Reverse Debugging / Time Travel Debugging: A Brief History of Time

Reverse Debugging / Time Travel Debugging: A Brief History of Time

Intro

In recent years we have seen a big increase in the use of, and interest in, reverse debuggers (also known as time travel debuggers). To some, this technology is old-hat; it’s been around a while (~7+ years) , but most people don’t even know it exists. In this article, we will explain what reverse debugging is, where the notion came from, and why developers are starting en masse to adopt it as the standard means of fixing hard-to-reproduce bugs.

Reverse debugging / time travel debugging explained

In his 2012 articles, Jakob Engblom, a Wind River (subsidiary of Intel) Simics specialist with a keen interest in the method of reverse debugging, said that:

“Reverse debugging is the ability of a debugger to stop after a failure in a program has been observed and go back into the history of the execution to uncover the reason for the failure.”

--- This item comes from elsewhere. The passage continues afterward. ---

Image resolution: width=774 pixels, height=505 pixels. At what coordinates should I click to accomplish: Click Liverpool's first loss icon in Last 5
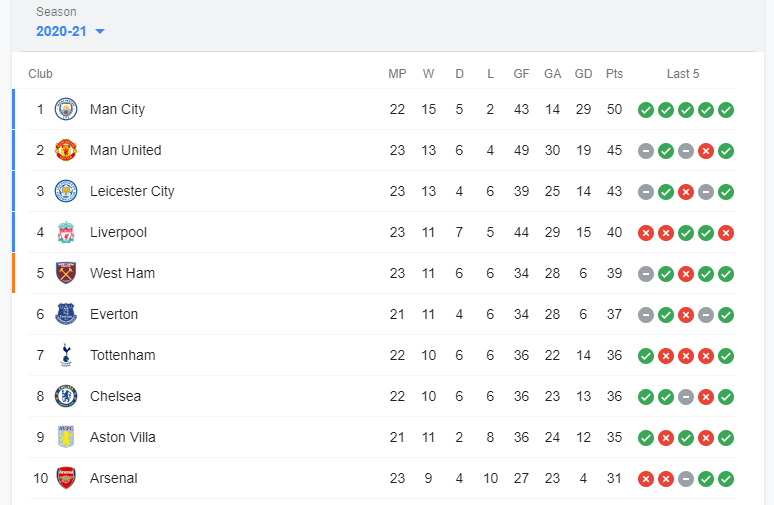point(646,233)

If you think about it, this is the logical way of debugging. The problem you are trying to fix is at the end of a trail of breadcrumbs in the program’s execution history. You know the endpoint but you need to find where the beginning is, so working backwards is the logical approach.

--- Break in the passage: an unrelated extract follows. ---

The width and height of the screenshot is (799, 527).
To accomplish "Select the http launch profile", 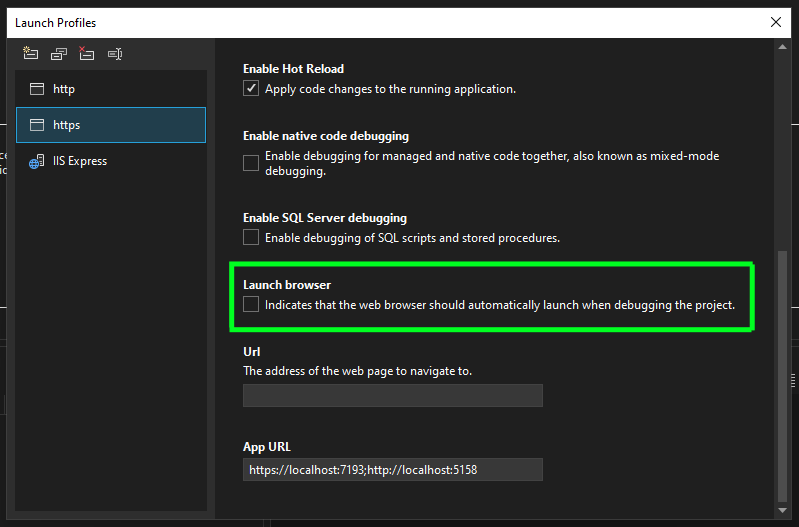I will coord(110,89).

In reality, this is very hard to implement, especially in commercial grade software, which is why it took a long time for any real, usable implementation of efficient time travel capability. After all, running programs under a debugger typically incurs an overhead, as does replay and backwards execution, not to mention the many variables to consider around kernel implementation, threading, concurrency-related instructions, system calls, shared memory, and any other cool feature/way of doing things you  decided to use in your software.

With these challenges in mind, it took developers a pretty long time to make a useful and efficient time travel debugger (check out Engblom’s articles on the various early research papers from 1977 onwards and experiments from as early as 1995 which tried different implementations of reverse debugging, as well as the more modern  commercial and open source products that have become one of the standards of reverse debugging today).

In fact, it was after a spate of interest in reverse debugging in the early 00’s, that inspired me and my co-founder, Julian Smith, to think about developing a reverse debugger that worked on compiled code. ‘How hard could it be?’ we naively thought, so we set out to make our own reversible debugger, UndoDB. It was a long road, and we had a lot to learn, not only about how to make a time travel debugger, but how to build a viable business around it (I’ll be talking more about this at CppCon on the 25th September!).

So why did we embark on this journey? Well, in large part it was because we were frustrated at using conventional tools. Core dumps and logging just seemed so last century, and forwards-only debugging was just too frustrating. With UDB (formerly UndoDB), we wanted to make something that was robust, had the ability to work for a wide user base (x86, arm etc.), and would help developers like us master the science of debugging complex failures in large systems we didn’t always fully understand.

Time travelling into the present: reverse debugging today

Fast forward to 2017 and lots of languages have some kind of reverse debugger capability. Be it Java (Chronon), .Net/C# (RevDeBug), Python (RevPDB), Elm (Elm TTD) to name but a few of the most popular. The compiled languages field is now the most crowded, with UDB, GDB, rr (all of these on Linux) and the Windows time travel debugger.

It’s very exciting to see reverse debugging becoming ‘a thing’. It’s now available to programmers in multiple languages and on various operating systems, and continued development of the field is fundamentally changing the way people understand software. The ability to rewind and step back through compiled applications removes a lot of the fear of software failing in test. Undo has expanded this idea further by allowing developers to take a recording of their program’s execution, which they can then rewind and replay as often as they wish to find and fix a bug. For Undo, this is an area where SAP has found success, as the fuzz testing infrastructure in SAP HANA threw up issues so complex that the team couldn’t comprehend them using conventional means. Now the team has recordings of sporadic misbehaviours and failed tests, which can be fixed, allowing developers to fix their unfixable bugs, and spend more time writing new code.

One of the most useful aspects of record, rewind and replay debugging is the ability to capture the recording (sometimes known as a trace) of the exact issue you want to fix. This is particularly useful in the case of failures that are hard to reproduce, as you only need them to happen once. You can then replay and debug them as often as you want, and even have the ability to share them between developers for collaborative debugging. The applications of this go well beyond traditional debugging methods and into the realm of monitoring machine learning, AI and more.

We like to think of this as making software accountable for what it does. If it is under constant scrutiny through being recorded, it can no longer pull a fast one and crash for unknown reasons. In the real world, this means that there will be no more excuses for why a self-driving car crashed, why a trading platform decided to sell all of its shares in one go, or why that hacker got into your bank account.

Reverse debugging is the future and has been for some time. If you still aren’t using it, it’s time you time travelled into the present.